A music fan who likes classical or alternative country or trip-hop can reach for easy labels to delineate those tastes. Not so in stand-up comedy, where genre labels are largely missing and potential audiences have to follow different cues — tour names, say — to ferret out what’s what.
“I couldn’t imagine music being marketed the way that comedy is marketed: ‘Come see a music show! You like music, don’t you?’ ” says comedian Kaytlin Bailey, whose Pink Collar Comedy Tour comes to the Gas at Great Scott in Allston Friday night.
The Pink Collar name is more branding than definition for a show featuring four New York-based female comics — Bailey, Erin Judge, Carrie Gravenson, and Abbi Crutchfield — and aimed at a general audience. It’s shorthand for smart comedy by female comics.
Pink Collar Comedy Tour
Judge says it’s meant in part to appeal to women who have been repelled by clubs that cater to boorish stand-up.
“That’s my audience, and that’s my audience that these other comics are happily letting leave,” she says. “So yeah, I do want to assemble myself with other comedians under the branding banner of ‘This is for smart, funny women,’ because I think that those women have been turned off by their experience in comedy clubs, either because the material is boring and sexist or it’s edgy and sexist.”
Judge, who was born in Brooklyn, N.Y., earned her reputation as a socially and politically aware comedian working in Boston after graduating from Wellesley College. She jokes about being bisexual (for those who don’t know what that means, she offers this handy definition: “You’re my type”) and riffs on Cosmopolitan magazine tips for driving your man crazy (she proposes hiding a ticking clock in the floorboards, a la Edgar Allan Poe’s “The Tell-Tale Heart”). She is also unapologetic about delving into the more serious issues of her personal life.
“I do make a conscious choice to talk about coming from a family where I had an alcoholic parent who was in and out of my life and very unreliable, because I think that’s a common experience,” she says. “If I offend alcoholics in the audience who have abandoned their daughters, I don’t care.”

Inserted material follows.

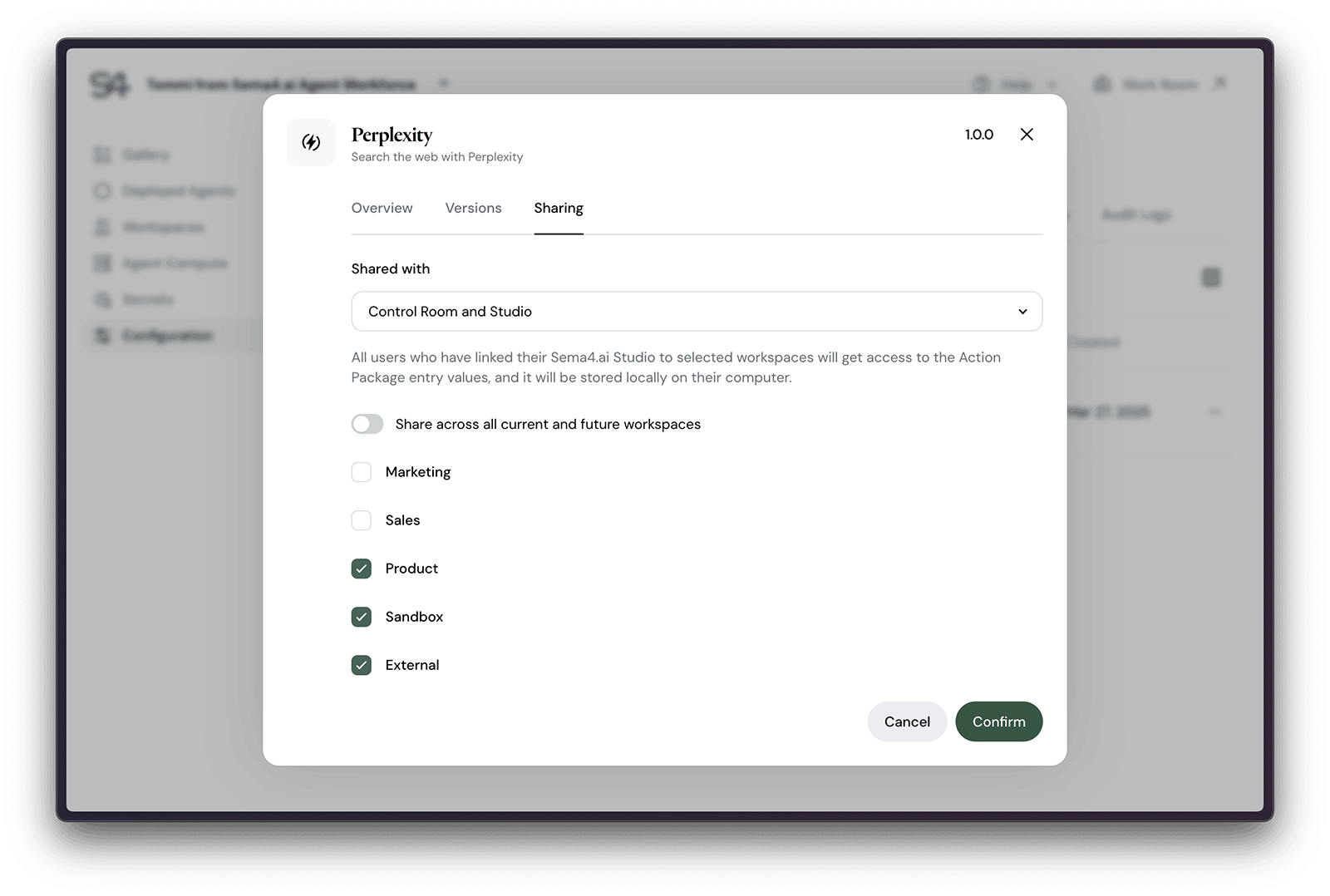Open Deployed Agents from the sidebar icon
This screenshot has height=896, width=1330.
pos(103,190)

Judge says she’s faced a lot of common misconceptions about women in comedy, and she describes the logic behind them as “disjointed” at best. “There’s the idea that they’re all lesbians, there’s the idea that they’re all filthy, there’s the idea that they’re not funny,” she says. “And for some reason, there’s a persistent notion that it’s all man-bashing. I don’t even know if anyone could cite a single female comedian who just male-bashes.” She laughs. “But these are the fears. I think they’re more fears than stereotypes, and more and more people are realizing that that’s stupid.”
What sets the Pink Collar cohort apart isn’t gender as much as the women’s approach to comedy, Judge says. “Our comedy collectively — I say that it is ‘sharp and cutting-edge and hilarious,’ ” she says. “Because for some reason you have to tell people that comedy is going to be funny.”
Bailey put together the first Pink Collar tour in 2012, a monthlong trek that covered 10 East Coast cities. She had wanted to do six months in a Winnebago, but says Gravenson talked her out of it. She’d also wanted to stress the particular “pink-collar” work experience the comics shared: low-status, low-wage jobs. Instead, she says, she found a group of like-minded comedians who made good traveling companions. “I wanted to work with these women because I admired their comedy and I liked them personally,” she says. “Now, after traveling with them for over a year, I think that we’ve put together a really incredible show, but it sort of happened by accident, the fact that we have such different points of view.”
The four have similar backgrounds, and Judge says they would look alike on paper. “We all have family members who thought we’d go to graduate school, and we became stand-up comics,” she says. But when they get onstage, their individual perspectives emerge.
“Stylistically, Carrie Gravenson is the most conversational,” says Bailey. “I think that Abbi is probably the silliest or the goofiest onstage. Erin does more social commentary, and I would really describe what I do as more confessional comedy. We’re all talking about our own perspective but from a slightly different angle.”
This leg of the tour will be a three-date jog through Massachusetts, starting with Great Scott and moving on to Auburn and Easthampton. Judge says they’ll keep going as long as they have an audience, and may develop a regular show in New York. “The cool thing is that audiences and venues and different towns and cities around the country seem really receptive to the idea behind the tour,” Judge says, “which, for us, is just a bunch of smart women from New York City traveling around and telling jokes together.”